She studied his face. Everything from his shoulders to his eyebrows was slanted down. He looked tired or maybe defeated. It made her anxious to see him look like that.
“Then why do you sound so depressed?”
Blake pulled out his phone, crossed to the couch, and sat down. “Because If I were her, I’d be rewriting the scene right now. Which will mean looking at every other scene just to make sure it flows.
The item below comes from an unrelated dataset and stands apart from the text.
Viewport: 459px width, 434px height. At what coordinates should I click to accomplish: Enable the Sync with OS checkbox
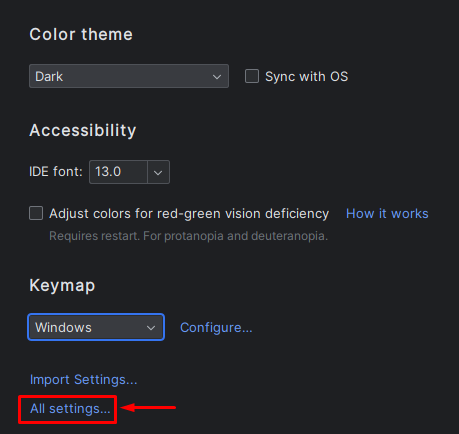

I’ve done the same thing a hundred times on Conned . Usually takes us two or three weeks to make a big change like that.”
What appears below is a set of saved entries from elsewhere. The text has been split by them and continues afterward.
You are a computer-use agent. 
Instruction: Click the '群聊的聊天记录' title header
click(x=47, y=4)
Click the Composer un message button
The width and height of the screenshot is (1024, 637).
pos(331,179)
“Three weeks.” She processed that little gem of information, along with the look on his face. The stress rolling off him wasn’t about Scorched . It was about Conned . “You mean if you move the kiss like I suggested the other day you’ll have to rework the whole script?”
“Not the whole script. Just the back half,” he said with a rueful smile. “Especially right now with Marshall tied up on a location hunt.”
“I’m so sorry.” She sat down next to him. “I didn’t know. You should put it back where it was. I take back everything I said.”
He shook his head. “No. You were right. It’ll make a stronger third act if we move it.”
She chewed her lip, not quite sure what to say.
He rubbed his face. “It could be a good thing, actually. If they put off the voice work for a week or two, I can join Marshall in Vegas. Maybe speed things up there. But—”
The intercom clicked on.
“Um,” Jeanette said, “can you two come in here, please?”
They both stood up.
“Sure,” Piper said.
The apologetic look on Jeanette’s face told Piper that Blake was right. The schedule had just been derailed.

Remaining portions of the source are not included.